### Work required
A verbatim copy of every entry is required. Produce it now.

___ Provided data

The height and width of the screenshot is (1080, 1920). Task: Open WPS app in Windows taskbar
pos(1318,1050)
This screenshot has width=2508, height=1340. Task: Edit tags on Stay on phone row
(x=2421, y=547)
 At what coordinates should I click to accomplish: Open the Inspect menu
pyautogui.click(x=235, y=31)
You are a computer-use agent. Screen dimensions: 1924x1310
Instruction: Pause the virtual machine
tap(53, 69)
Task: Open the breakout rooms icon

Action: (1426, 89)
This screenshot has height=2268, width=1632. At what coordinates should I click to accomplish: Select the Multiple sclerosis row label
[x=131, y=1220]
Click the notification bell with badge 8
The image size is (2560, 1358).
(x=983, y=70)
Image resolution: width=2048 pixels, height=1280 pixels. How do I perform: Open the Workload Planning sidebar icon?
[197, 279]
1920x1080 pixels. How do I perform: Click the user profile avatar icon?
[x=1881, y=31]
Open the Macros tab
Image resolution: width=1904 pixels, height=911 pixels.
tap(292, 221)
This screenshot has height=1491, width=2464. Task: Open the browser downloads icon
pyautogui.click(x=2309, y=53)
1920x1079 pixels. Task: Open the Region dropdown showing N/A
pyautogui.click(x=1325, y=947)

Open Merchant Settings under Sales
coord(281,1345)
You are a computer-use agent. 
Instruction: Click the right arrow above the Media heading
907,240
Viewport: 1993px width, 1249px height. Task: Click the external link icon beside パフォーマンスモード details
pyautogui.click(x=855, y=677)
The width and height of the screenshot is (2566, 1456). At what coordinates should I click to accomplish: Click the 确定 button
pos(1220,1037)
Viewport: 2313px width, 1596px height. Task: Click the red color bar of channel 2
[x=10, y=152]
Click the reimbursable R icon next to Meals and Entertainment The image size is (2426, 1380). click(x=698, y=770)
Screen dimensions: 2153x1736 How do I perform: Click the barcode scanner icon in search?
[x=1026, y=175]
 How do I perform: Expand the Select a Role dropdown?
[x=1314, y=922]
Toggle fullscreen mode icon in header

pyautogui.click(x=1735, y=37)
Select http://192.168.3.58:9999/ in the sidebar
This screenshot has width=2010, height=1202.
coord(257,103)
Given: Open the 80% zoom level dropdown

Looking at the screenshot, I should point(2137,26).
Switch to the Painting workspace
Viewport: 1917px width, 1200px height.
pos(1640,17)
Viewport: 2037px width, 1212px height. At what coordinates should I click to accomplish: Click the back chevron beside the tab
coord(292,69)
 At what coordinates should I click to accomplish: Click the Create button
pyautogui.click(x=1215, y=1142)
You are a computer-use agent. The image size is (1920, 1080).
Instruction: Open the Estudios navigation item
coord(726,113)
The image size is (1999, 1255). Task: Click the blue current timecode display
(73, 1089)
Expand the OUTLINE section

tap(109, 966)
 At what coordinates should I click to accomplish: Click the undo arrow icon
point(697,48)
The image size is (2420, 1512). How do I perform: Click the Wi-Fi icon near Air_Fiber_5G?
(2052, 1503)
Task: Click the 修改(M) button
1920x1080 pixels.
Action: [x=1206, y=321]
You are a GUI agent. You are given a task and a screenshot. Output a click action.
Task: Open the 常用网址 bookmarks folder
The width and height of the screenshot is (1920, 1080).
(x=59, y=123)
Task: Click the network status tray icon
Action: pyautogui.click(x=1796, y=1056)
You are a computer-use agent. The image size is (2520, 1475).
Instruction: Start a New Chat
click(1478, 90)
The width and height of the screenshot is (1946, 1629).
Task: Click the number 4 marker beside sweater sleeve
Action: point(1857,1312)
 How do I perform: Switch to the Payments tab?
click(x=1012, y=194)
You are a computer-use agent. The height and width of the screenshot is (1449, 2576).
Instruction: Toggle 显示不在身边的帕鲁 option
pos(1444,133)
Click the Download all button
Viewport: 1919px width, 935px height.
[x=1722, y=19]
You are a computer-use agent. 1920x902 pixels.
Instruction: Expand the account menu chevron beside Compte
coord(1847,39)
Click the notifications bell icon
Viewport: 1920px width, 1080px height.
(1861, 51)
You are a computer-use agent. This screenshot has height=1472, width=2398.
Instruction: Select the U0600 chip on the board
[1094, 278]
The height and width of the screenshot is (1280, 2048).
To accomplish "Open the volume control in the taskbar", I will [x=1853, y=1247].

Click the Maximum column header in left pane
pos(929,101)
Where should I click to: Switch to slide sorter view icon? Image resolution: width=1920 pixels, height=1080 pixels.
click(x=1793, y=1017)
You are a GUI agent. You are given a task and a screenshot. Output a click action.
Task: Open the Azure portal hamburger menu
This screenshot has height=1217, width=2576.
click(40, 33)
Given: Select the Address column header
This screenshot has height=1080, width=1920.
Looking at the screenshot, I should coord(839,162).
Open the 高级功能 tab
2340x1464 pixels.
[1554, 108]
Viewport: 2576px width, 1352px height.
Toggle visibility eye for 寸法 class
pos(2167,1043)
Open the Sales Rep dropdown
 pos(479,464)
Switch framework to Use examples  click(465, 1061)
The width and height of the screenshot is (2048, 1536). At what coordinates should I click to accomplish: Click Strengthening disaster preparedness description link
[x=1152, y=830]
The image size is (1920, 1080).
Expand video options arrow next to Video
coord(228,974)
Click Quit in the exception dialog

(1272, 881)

______

### Exercise answer
The height and width of the screenshot is (1080, 1920). Task: Open WPS app in Windows taskbar
pos(1318,1050)
This screenshot has width=2508, height=1340. Task: Edit tags on Stay on phone row
(x=2421, y=547)
 At what coordinates should I click to accomplish: Open the Inspect menu
pyautogui.click(x=235, y=31)
You are a computer-use agent. Screen dimensions: 1924x1310
Instruction: Pause the virtual machine
tap(53, 69)
Task: Open the breakout rooms icon

Action: (1426, 89)
This screenshot has height=2268, width=1632. At what coordinates should I click to accomplish: Select the Multiple sclerosis row label
[x=131, y=1220]
Click the notification bell with badge 8
The image size is (2560, 1358).
(x=983, y=70)
Image resolution: width=2048 pixels, height=1280 pixels. How do I perform: Open the Workload Planning sidebar icon?
[197, 279]
1920x1080 pixels. How do I perform: Click the user profile avatar icon?
[x=1881, y=31]
Open the Macros tab
Image resolution: width=1904 pixels, height=911 pixels.
tap(292, 221)
This screenshot has height=1491, width=2464. Task: Open the browser downloads icon
pyautogui.click(x=2309, y=53)
1920x1079 pixels. Task: Open the Region dropdown showing N/A
pyautogui.click(x=1325, y=947)

Open Merchant Settings under Sales
coord(281,1345)
You are a computer-use agent. 
Instruction: Click the right arrow above the Media heading
907,240
Viewport: 1993px width, 1249px height. Task: Click the external link icon beside パフォーマンスモード details
pyautogui.click(x=855, y=677)
The width and height of the screenshot is (2566, 1456). At what coordinates should I click to accomplish: Click the 确定 button
pos(1220,1037)
Viewport: 2313px width, 1596px height. Task: Click the red color bar of channel 2
[x=10, y=152]
Click the reimbursable R icon next to Meals and Entertainment The image size is (2426, 1380). click(x=698, y=770)
Screen dimensions: 2153x1736 How do I perform: Click the barcode scanner icon in search?
[x=1026, y=175]
 How do I perform: Expand the Select a Role dropdown?
[x=1314, y=922]
Toggle fullscreen mode icon in header

pyautogui.click(x=1735, y=37)
Select http://192.168.3.58:9999/ in the sidebar
This screenshot has width=2010, height=1202.
coord(257,103)
Given: Open the 80% zoom level dropdown

Looking at the screenshot, I should point(2137,26).
Switch to the Painting workspace
Viewport: 1917px width, 1200px height.
pos(1640,17)
Viewport: 2037px width, 1212px height. At what coordinates should I click to accomplish: Click the back chevron beside the tab
coord(292,69)
 At what coordinates should I click to accomplish: Click the Create button
pyautogui.click(x=1215, y=1142)
You are a computer-use agent. The image size is (1920, 1080).
Instruction: Open the Estudios navigation item
coord(726,113)
The image size is (1999, 1255). Task: Click the blue current timecode display
(73, 1089)
Expand the OUTLINE section

tap(109, 966)
 At what coordinates should I click to accomplish: Click the undo arrow icon
point(697,48)
The image size is (2420, 1512). How do I perform: Click the Wi-Fi icon near Air_Fiber_5G?
(2052, 1503)
Task: Click the 修改(M) button
1920x1080 pixels.
Action: [x=1206, y=321]
You are a GUI agent. You are given a task and a screenshot. Output a click action.
Task: Open the 常用网址 bookmarks folder
The width and height of the screenshot is (1920, 1080).
(x=59, y=123)
Task: Click the network status tray icon
Action: pyautogui.click(x=1796, y=1056)
You are a computer-use agent. The image size is (2520, 1475).
Instruction: Start a New Chat
click(1478, 90)
The width and height of the screenshot is (1946, 1629).
Task: Click the number 4 marker beside sweater sleeve
Action: point(1857,1312)
 How do I perform: Switch to the Payments tab?
click(x=1012, y=194)
You are a computer-use agent. The height and width of the screenshot is (1449, 2576).
Instruction: Toggle 显示不在身边的帕鲁 option
pos(1444,133)
Click the Download all button
Viewport: 1919px width, 935px height.
[x=1722, y=19]
You are a computer-use agent. 1920x902 pixels.
Instruction: Expand the account menu chevron beside Compte
coord(1847,39)
Click the notifications bell icon
Viewport: 1920px width, 1080px height.
(1861, 51)
You are a computer-use agent. This screenshot has height=1472, width=2398.
Instruction: Select the U0600 chip on the board
[1094, 278]
The height and width of the screenshot is (1280, 2048).
To accomplish "Open the volume control in the taskbar", I will [x=1853, y=1247].

Click the Maximum column header in left pane
pos(929,101)
Where should I click to: Switch to slide sorter view icon? Image resolution: width=1920 pixels, height=1080 pixels.
click(x=1793, y=1017)
You are a GUI agent. You are given a task and a screenshot. Output a click action.
Task: Open the Azure portal hamburger menu
This screenshot has height=1217, width=2576.
click(40, 33)
Given: Select the Address column header
This screenshot has height=1080, width=1920.
Looking at the screenshot, I should coord(839,162).
Open the 高级功能 tab
2340x1464 pixels.
[1554, 108]
Viewport: 2576px width, 1352px height.
Toggle visibility eye for 寸法 class
pos(2167,1043)
Open the Sales Rep dropdown
 pos(479,464)
Switch framework to Use examples  click(465, 1061)
The width and height of the screenshot is (2048, 1536). At what coordinates should I click to accomplish: Click Strengthening disaster preparedness description link
[x=1152, y=830]
The image size is (1920, 1080).
Expand video options arrow next to Video
coord(228,974)
Click Quit in the exception dialog

(1272, 881)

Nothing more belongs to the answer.